И напротив, в день пуска тока «делегаты в синих производственных костюмах <…> идут спокойно и автоматически, как {317}
армия». И не только отсталый персонаж из деревни, Старик, называет их «машинными людьми», руководитель стройки тоже видит в людях лишь неодухотворенный материал:Виктор: «Я не прав разве, когда на сегодняшнем собрании сидели передо мной в толпе — среди рабочих — каменные бородатые глыбы деревни, когда я видел кучи глаз, равнодушных, как песок…»
Стройка и люди обмениваются статусами: стройка одухотворена и оживает — люди обращаются в армию автоматов. Строители социализма, «машинные люди», умерщвляют душу, убивают чувства, заживо хоронят свои надежды, уступая человеческое — могильному камню памятника.
Созидая новую жизнь, герои советского сюжета преодолевают препятствия и проходят через тяжелые испытания, что прочитывается как традиционное совершение обряда инициации (посвящения).

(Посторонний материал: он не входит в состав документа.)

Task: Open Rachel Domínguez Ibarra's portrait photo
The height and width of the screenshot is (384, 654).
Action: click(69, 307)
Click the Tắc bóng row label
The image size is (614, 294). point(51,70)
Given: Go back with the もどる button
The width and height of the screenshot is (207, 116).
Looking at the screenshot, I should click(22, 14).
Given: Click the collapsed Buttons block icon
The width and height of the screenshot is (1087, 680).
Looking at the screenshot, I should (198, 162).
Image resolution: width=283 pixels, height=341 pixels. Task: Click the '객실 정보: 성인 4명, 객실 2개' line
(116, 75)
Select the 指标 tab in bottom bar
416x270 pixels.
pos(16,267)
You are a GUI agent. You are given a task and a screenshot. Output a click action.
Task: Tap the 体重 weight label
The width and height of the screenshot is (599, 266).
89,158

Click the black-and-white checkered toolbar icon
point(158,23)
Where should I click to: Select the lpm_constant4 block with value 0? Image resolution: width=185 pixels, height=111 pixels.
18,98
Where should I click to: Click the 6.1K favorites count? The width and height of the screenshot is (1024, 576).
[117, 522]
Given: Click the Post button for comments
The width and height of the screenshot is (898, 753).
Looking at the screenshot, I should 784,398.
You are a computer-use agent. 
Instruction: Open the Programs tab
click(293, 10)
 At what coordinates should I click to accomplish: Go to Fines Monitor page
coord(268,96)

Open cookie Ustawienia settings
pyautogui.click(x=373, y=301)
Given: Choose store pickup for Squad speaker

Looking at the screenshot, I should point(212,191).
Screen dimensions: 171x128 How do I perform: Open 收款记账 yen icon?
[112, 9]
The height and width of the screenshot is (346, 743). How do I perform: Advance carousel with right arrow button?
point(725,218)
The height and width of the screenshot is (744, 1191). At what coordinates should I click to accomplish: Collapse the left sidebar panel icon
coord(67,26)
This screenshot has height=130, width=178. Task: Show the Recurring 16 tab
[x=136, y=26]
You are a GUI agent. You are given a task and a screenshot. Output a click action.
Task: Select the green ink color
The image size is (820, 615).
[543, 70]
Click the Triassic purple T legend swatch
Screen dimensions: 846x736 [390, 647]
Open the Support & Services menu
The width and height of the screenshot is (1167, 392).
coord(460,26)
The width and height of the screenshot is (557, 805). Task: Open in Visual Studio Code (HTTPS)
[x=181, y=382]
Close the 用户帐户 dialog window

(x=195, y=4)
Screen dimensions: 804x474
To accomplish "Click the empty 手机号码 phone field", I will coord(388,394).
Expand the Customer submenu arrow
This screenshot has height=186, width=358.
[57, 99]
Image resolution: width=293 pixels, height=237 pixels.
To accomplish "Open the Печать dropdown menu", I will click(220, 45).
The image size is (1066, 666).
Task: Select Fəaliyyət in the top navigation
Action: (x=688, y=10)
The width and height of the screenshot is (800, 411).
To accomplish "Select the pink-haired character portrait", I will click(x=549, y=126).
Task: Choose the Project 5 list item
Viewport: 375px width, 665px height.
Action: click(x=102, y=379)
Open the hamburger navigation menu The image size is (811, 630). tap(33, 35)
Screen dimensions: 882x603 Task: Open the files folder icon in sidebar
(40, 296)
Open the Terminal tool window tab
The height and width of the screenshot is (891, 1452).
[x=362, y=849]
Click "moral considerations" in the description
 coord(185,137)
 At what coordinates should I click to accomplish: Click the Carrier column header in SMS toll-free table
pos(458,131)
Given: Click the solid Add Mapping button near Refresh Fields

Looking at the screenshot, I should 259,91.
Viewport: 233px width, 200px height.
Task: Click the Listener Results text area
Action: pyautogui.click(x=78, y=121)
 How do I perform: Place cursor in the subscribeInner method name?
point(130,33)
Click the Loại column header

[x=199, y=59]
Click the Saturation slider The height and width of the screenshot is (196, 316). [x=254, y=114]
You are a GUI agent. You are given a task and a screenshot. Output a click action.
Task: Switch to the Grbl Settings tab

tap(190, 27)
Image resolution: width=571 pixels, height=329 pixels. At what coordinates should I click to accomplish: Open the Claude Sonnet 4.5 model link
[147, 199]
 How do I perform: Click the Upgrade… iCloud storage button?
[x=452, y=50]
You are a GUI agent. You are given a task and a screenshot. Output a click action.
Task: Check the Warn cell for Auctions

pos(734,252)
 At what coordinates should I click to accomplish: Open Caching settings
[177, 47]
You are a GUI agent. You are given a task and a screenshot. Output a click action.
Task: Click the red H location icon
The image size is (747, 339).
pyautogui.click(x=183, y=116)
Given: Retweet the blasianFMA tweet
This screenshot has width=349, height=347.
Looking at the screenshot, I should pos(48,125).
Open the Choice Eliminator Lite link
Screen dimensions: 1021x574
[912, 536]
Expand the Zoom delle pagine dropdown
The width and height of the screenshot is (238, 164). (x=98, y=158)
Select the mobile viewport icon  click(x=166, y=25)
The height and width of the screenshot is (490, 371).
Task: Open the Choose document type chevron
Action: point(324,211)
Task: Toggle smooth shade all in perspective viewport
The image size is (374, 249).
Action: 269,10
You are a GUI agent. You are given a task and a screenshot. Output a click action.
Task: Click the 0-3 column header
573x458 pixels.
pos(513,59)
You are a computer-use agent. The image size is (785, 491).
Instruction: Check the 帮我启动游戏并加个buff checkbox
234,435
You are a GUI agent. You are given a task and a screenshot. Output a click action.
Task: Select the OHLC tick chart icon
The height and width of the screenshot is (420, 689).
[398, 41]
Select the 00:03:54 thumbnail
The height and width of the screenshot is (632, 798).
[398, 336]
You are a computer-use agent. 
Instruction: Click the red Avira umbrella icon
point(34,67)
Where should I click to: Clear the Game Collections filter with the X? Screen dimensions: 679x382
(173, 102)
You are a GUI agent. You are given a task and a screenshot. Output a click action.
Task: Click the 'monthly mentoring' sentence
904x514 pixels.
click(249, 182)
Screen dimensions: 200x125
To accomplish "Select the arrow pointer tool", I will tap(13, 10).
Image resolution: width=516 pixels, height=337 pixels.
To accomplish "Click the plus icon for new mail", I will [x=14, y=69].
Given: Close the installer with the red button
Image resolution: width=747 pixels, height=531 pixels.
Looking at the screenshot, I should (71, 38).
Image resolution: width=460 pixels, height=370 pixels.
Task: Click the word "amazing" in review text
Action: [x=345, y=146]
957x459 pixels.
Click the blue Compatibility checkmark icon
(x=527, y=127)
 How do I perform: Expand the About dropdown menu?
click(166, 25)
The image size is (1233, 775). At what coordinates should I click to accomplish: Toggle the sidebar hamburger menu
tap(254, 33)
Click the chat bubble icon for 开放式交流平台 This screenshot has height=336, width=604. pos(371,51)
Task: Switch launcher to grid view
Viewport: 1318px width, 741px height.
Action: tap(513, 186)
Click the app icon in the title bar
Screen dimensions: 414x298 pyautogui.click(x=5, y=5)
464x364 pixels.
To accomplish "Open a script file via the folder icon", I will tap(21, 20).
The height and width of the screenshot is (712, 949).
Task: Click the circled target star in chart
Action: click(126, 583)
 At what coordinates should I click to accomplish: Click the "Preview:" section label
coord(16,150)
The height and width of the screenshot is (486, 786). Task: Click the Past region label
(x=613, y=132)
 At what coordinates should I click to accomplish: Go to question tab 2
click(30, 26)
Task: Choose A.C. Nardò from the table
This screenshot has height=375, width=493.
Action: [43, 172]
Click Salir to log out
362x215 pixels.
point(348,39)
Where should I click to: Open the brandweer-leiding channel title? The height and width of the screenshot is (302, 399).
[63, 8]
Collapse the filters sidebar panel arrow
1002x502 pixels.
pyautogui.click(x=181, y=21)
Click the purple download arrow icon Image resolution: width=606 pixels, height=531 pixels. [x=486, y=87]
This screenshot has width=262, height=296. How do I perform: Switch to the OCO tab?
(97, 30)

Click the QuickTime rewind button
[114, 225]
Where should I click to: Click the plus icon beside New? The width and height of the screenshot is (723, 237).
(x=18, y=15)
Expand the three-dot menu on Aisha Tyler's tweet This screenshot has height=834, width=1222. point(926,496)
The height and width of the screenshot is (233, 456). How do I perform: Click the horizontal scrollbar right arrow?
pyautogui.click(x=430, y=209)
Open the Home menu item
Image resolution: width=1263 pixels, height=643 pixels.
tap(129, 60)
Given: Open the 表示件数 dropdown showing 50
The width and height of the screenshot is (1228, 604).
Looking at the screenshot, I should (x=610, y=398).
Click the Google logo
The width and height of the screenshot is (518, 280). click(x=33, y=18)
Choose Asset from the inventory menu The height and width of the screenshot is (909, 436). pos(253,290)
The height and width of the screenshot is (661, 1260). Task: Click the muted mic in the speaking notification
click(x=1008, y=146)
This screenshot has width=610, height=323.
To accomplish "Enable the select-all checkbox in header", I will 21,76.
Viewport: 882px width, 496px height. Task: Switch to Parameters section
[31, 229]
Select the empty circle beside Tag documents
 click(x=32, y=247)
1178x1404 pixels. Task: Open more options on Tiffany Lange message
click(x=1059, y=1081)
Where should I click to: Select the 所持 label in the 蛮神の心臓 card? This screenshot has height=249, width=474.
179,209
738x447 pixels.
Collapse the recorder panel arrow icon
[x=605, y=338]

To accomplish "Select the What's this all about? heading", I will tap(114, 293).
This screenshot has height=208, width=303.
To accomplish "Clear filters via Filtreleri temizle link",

«Обрядом юноша вводился в родовое объединение, становился полноправным членом его и приобретал право на вступление в брак. <…> Посвящаемый якобы шел на смерть и был вполне убежден, что он умер и воскрес. <…> Обряд сопровождался телесными истязаниями и повреждениями. <…> Другая форма временной смерти выражалась в том, что мальчика символически сжигали, варили, жарили, нарубали на куски и вновь воскрешали. Воскресший получал новое имя, на кожу наносились клейма и другие знаки пройденного обряда. <…> Ему сообщались тайны религиозного характера, исторические сведения, правила и требования быта и т. д.»[300]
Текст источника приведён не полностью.